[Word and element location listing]

____________________

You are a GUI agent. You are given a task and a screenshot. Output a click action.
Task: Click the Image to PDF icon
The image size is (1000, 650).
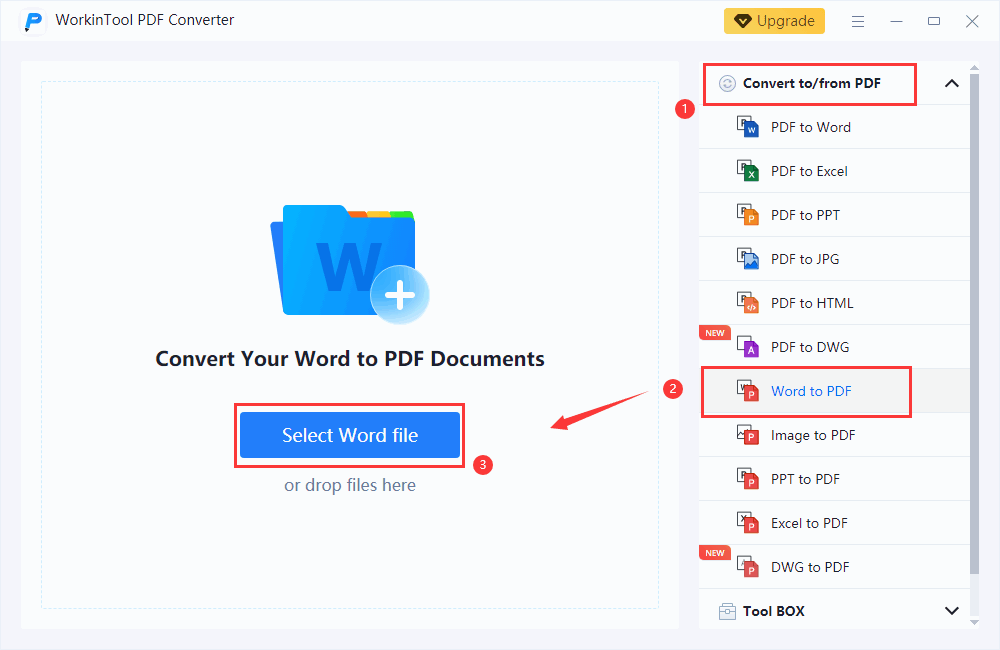[x=748, y=435]
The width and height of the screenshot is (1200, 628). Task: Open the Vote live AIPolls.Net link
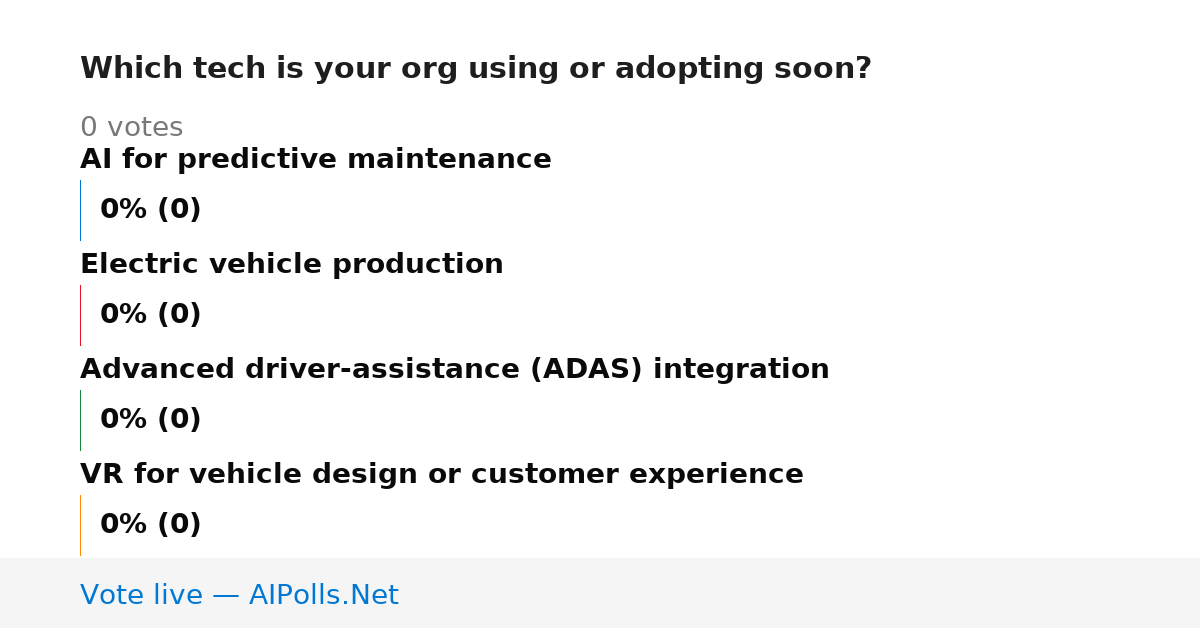pos(239,595)
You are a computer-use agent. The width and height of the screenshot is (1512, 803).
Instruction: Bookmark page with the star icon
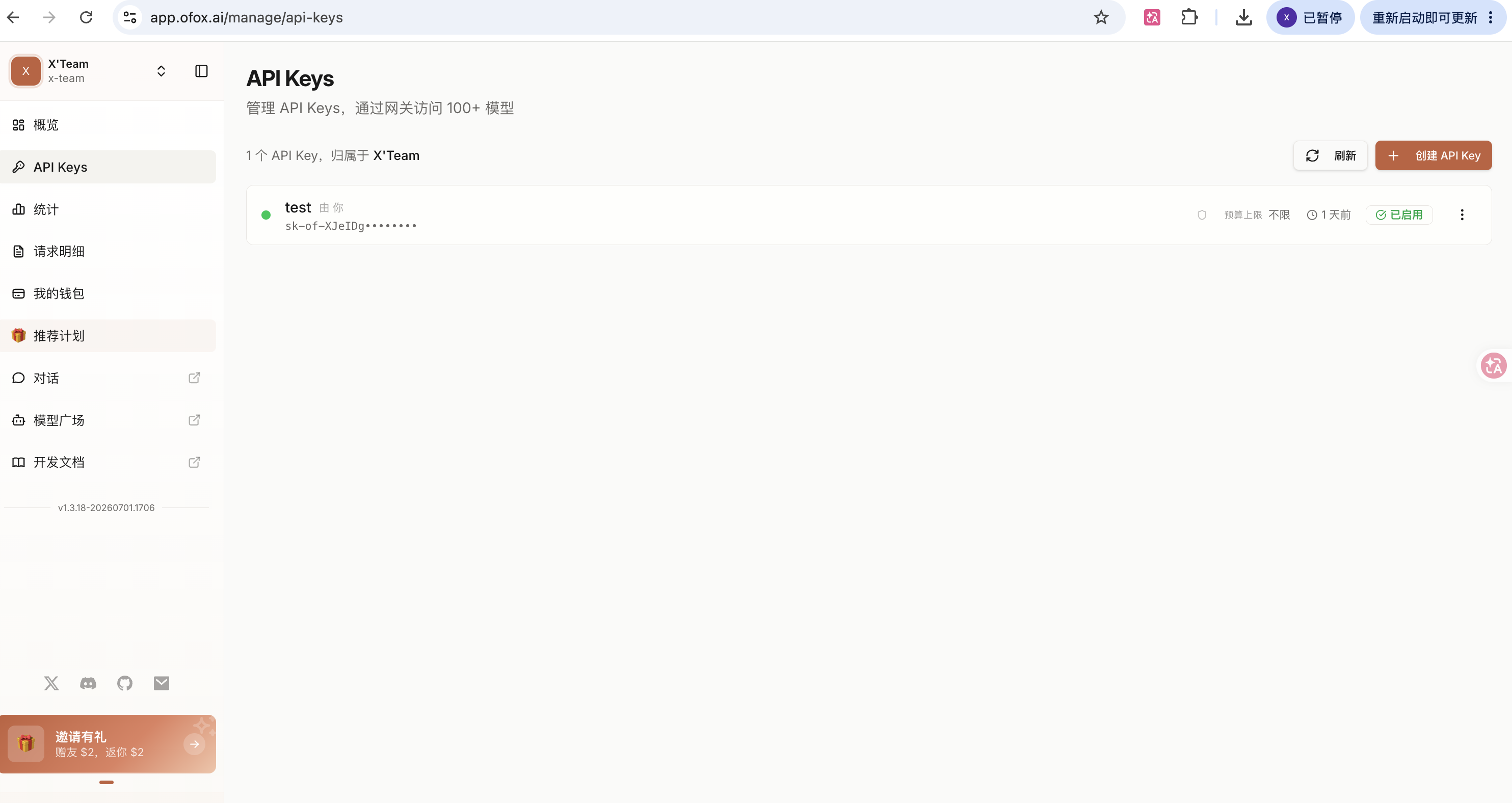click(1101, 18)
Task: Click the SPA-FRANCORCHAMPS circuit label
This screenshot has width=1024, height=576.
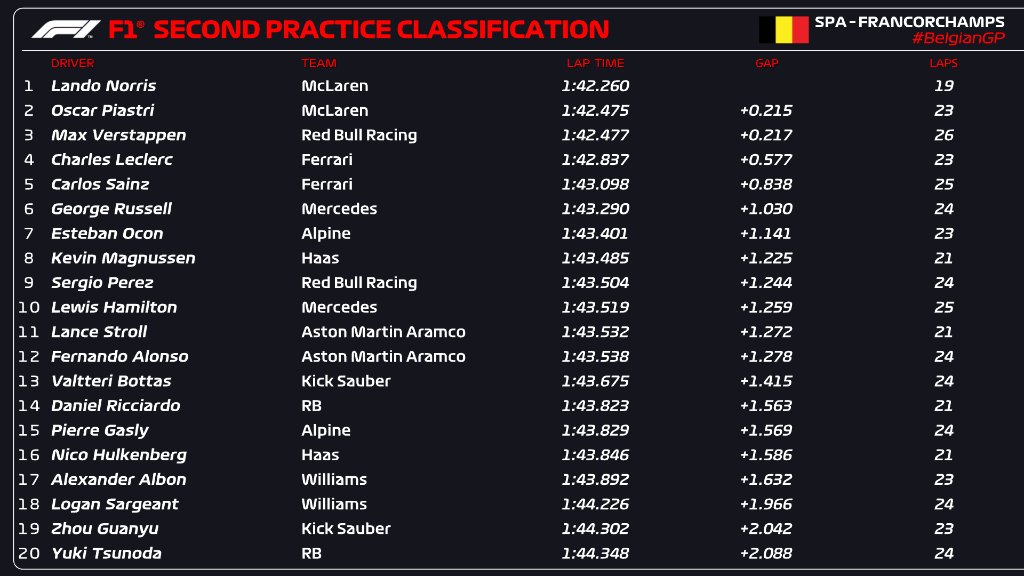Action: [909, 22]
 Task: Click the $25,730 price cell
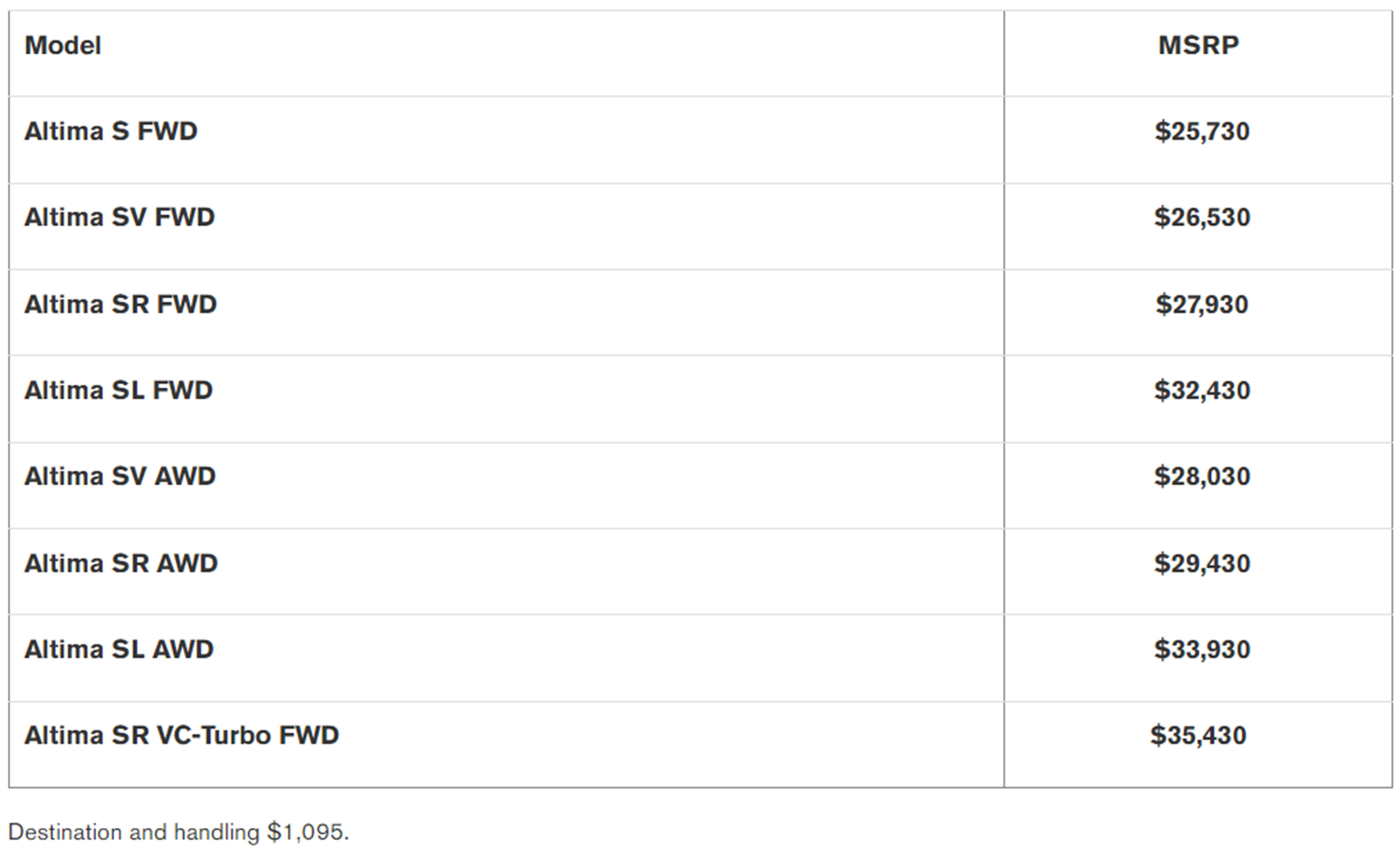click(1201, 131)
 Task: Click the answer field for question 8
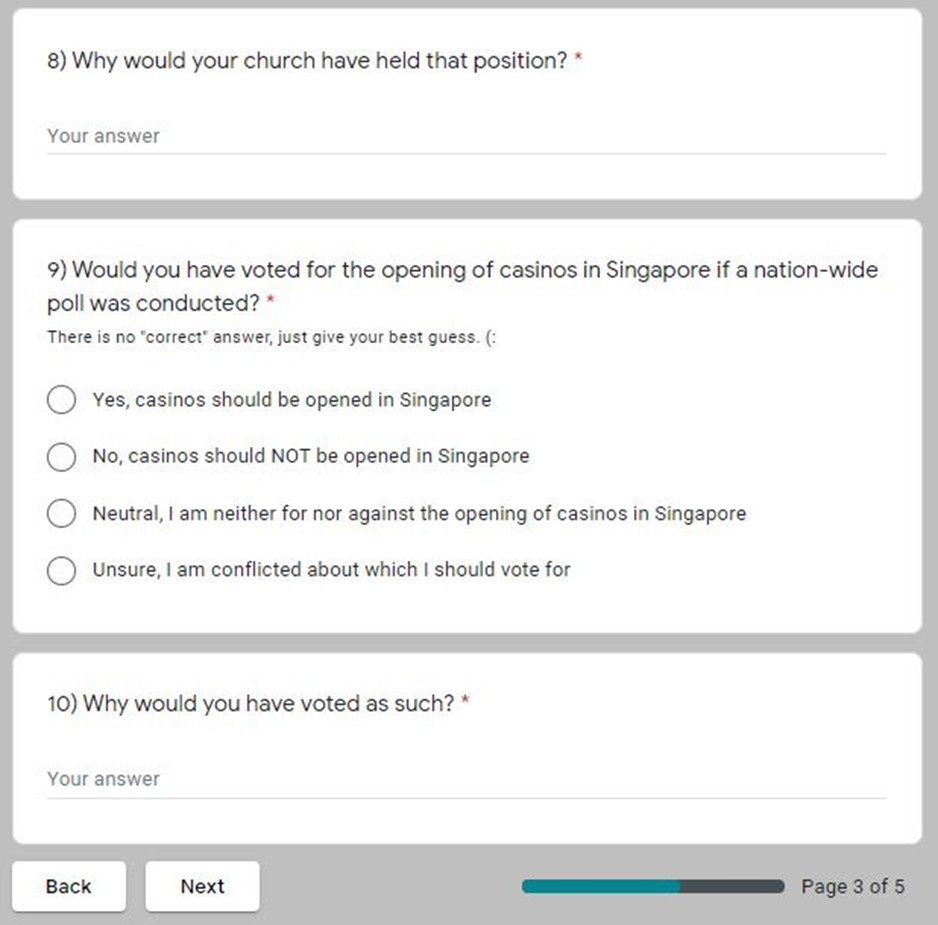coord(465,136)
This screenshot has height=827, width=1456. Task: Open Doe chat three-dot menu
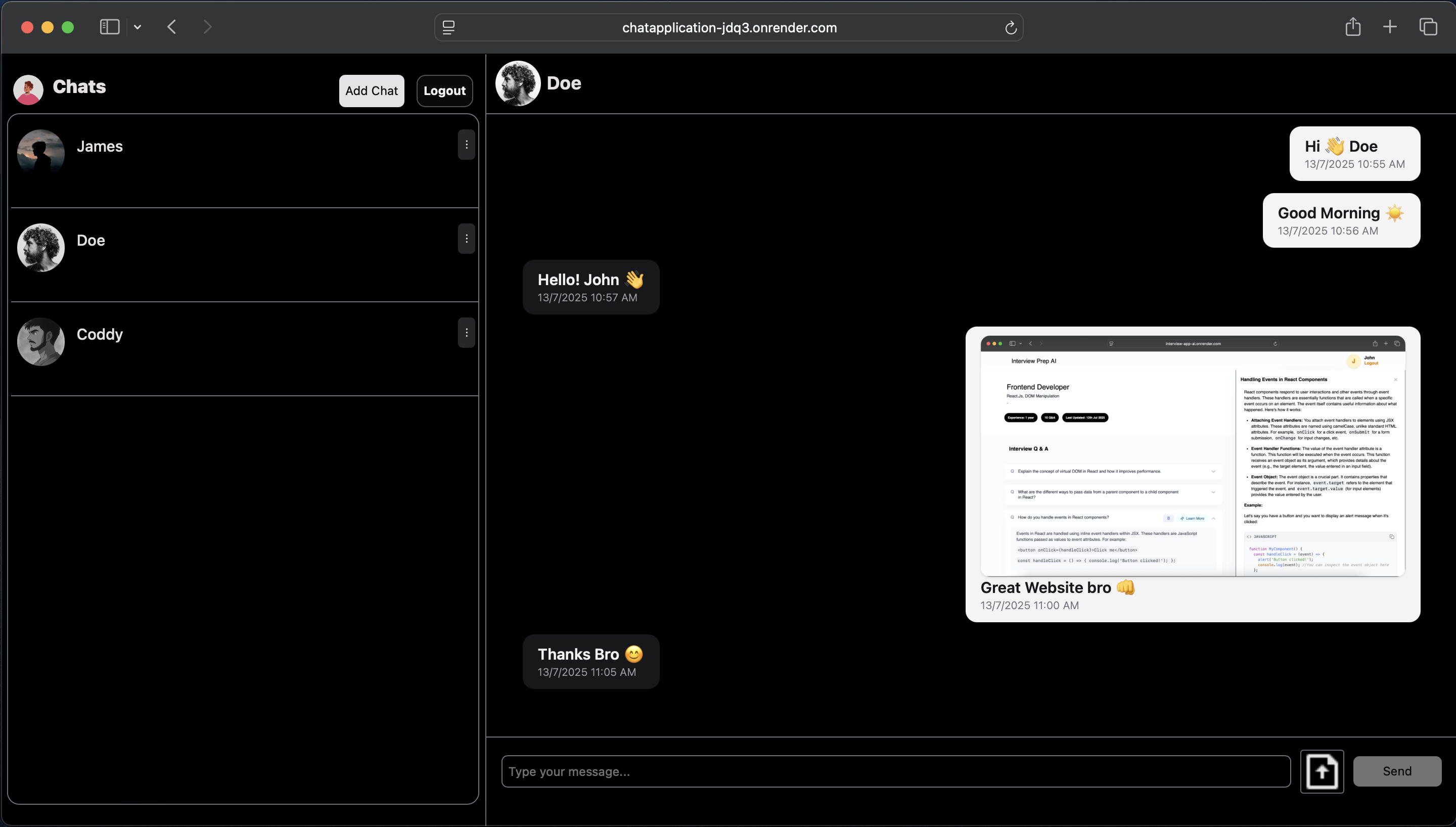coord(466,239)
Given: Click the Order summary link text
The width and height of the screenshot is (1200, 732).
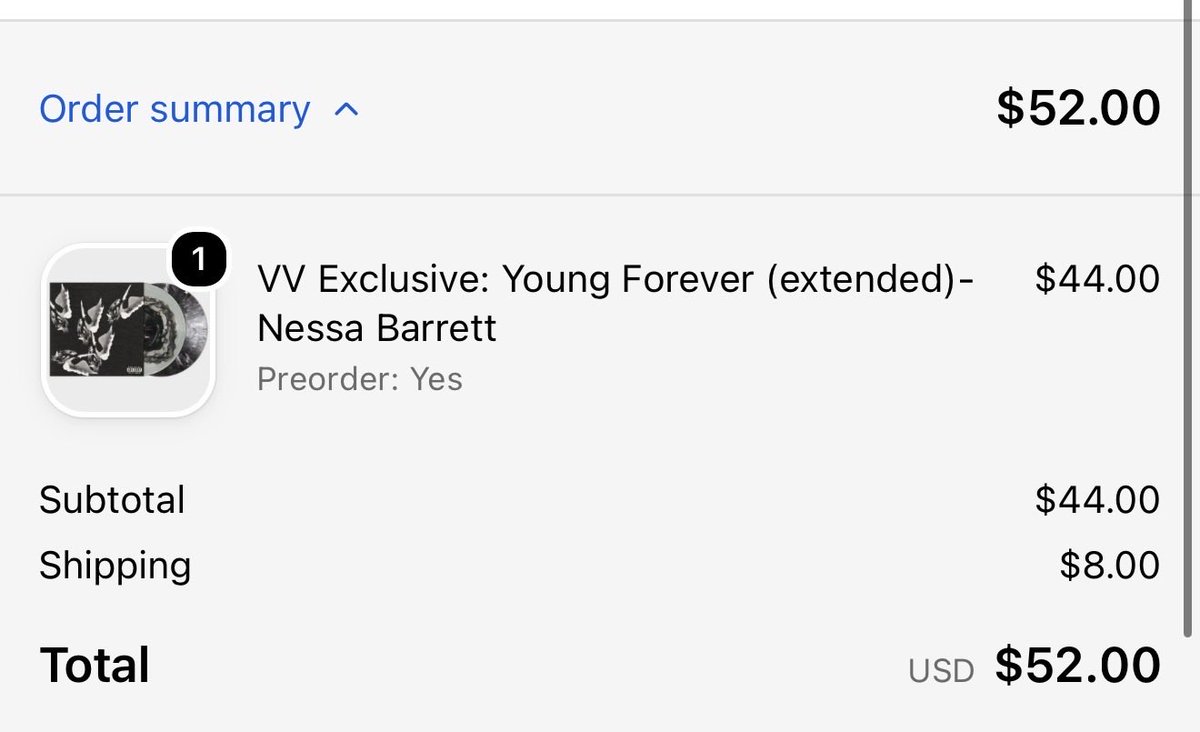Looking at the screenshot, I should click(175, 109).
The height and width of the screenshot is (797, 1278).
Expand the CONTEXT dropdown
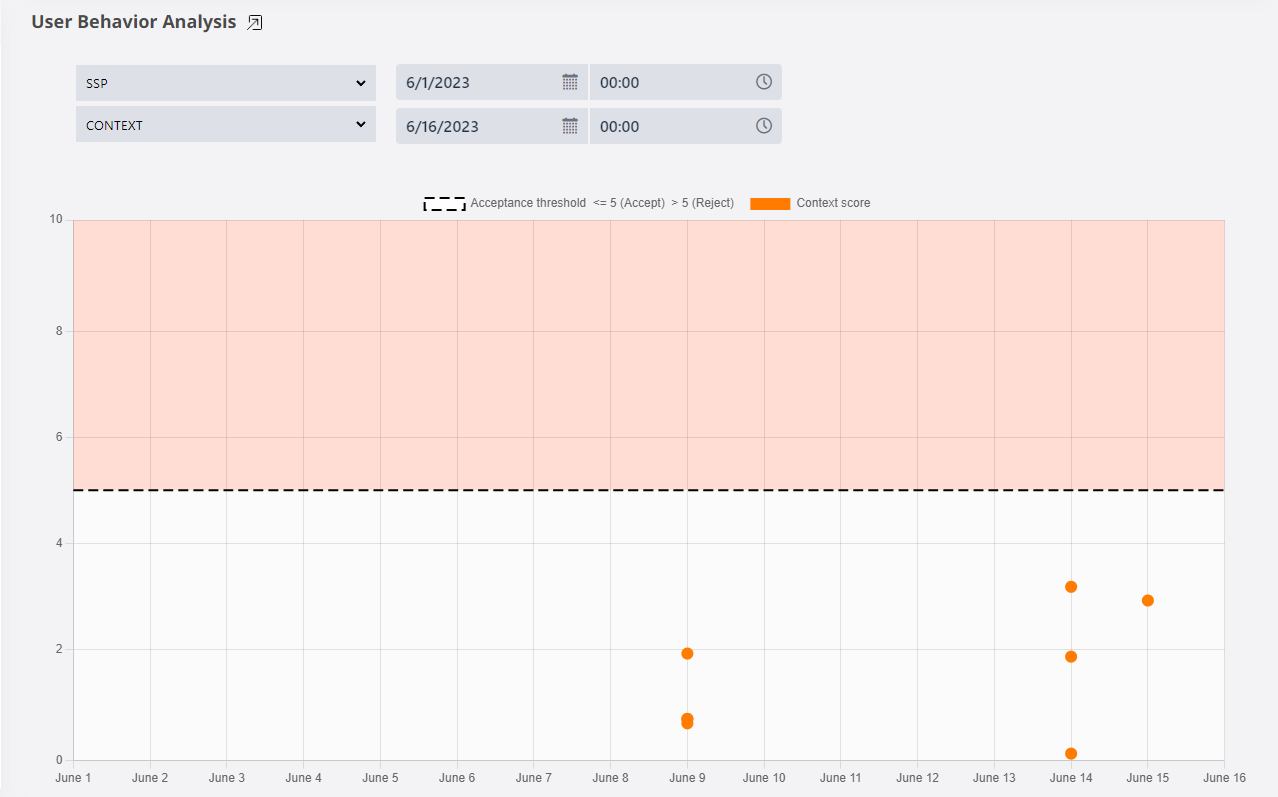point(226,125)
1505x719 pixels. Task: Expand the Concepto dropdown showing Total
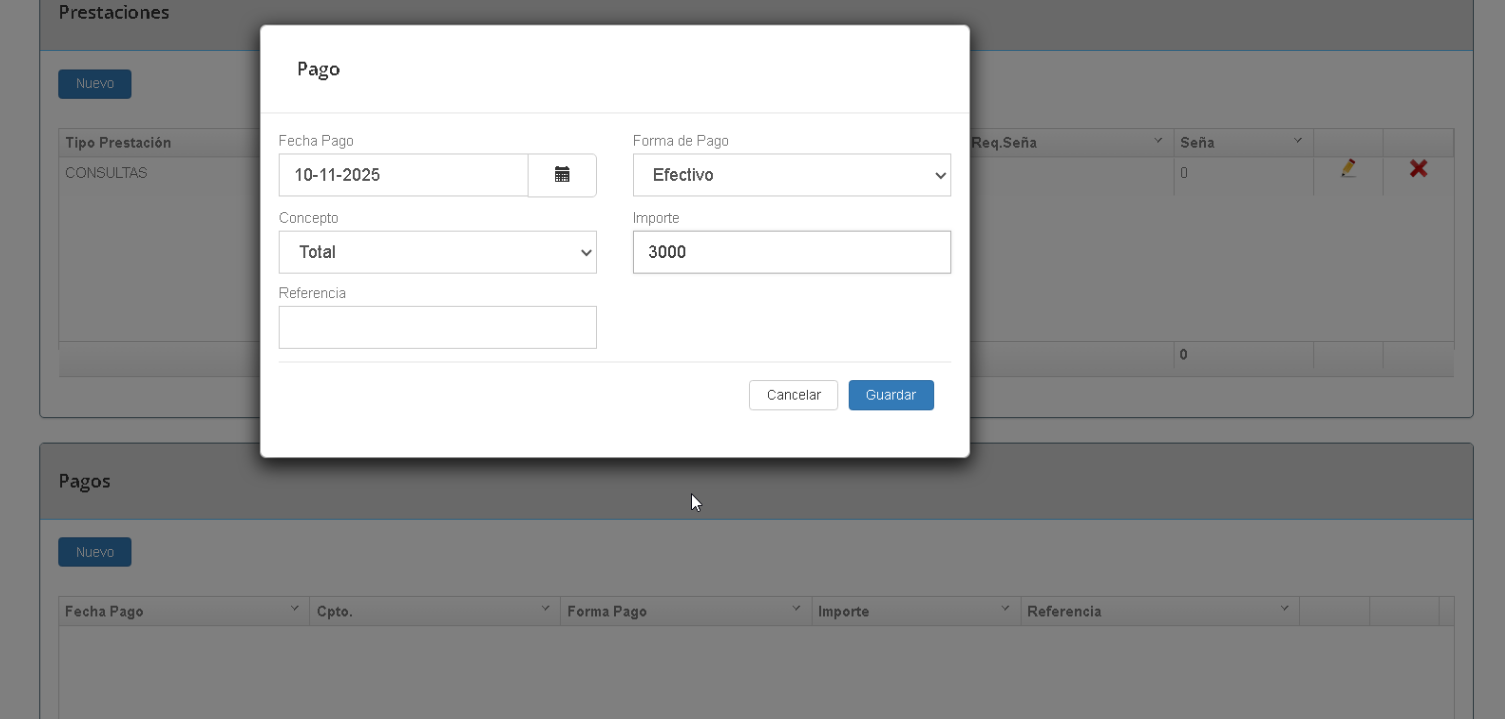coord(437,252)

____________________

What the task asks -
Return every line of the listing above word for word, leaving out the pictures.

Solved exercise -
You are a GUI agent. You are given a task and a screenshot. Output a click action.
Task: Click the Image to PDF icon
The image size is (1000, 650).
[x=748, y=435]
The width and height of the screenshot is (1200, 628). Task: Open the Vote live AIPolls.Net link
pos(239,595)
You are a computer-use agent. The width and height of the screenshot is (1512, 803).
Instruction: Bookmark page with the star icon
click(1101, 18)
Task: Click the SPA-FRANCORCHAMPS circuit label
This screenshot has width=1024, height=576.
Action: [909, 22]
 Task: Click the $25,730 price cell
click(1201, 131)
 Task: Click the answer field for question 8
coord(465,136)
This screenshot has height=827, width=1456. Task: Open Doe chat three-dot menu
coord(466,239)
Given: Click the Order summary link text
The width and height of the screenshot is (1200, 732).
Looking at the screenshot, I should click(175, 109).
The height and width of the screenshot is (797, 1278).
Expand the CONTEXT dropdown
point(226,125)
1505x719 pixels. Task: Expand the Concepto dropdown showing Total
coord(437,252)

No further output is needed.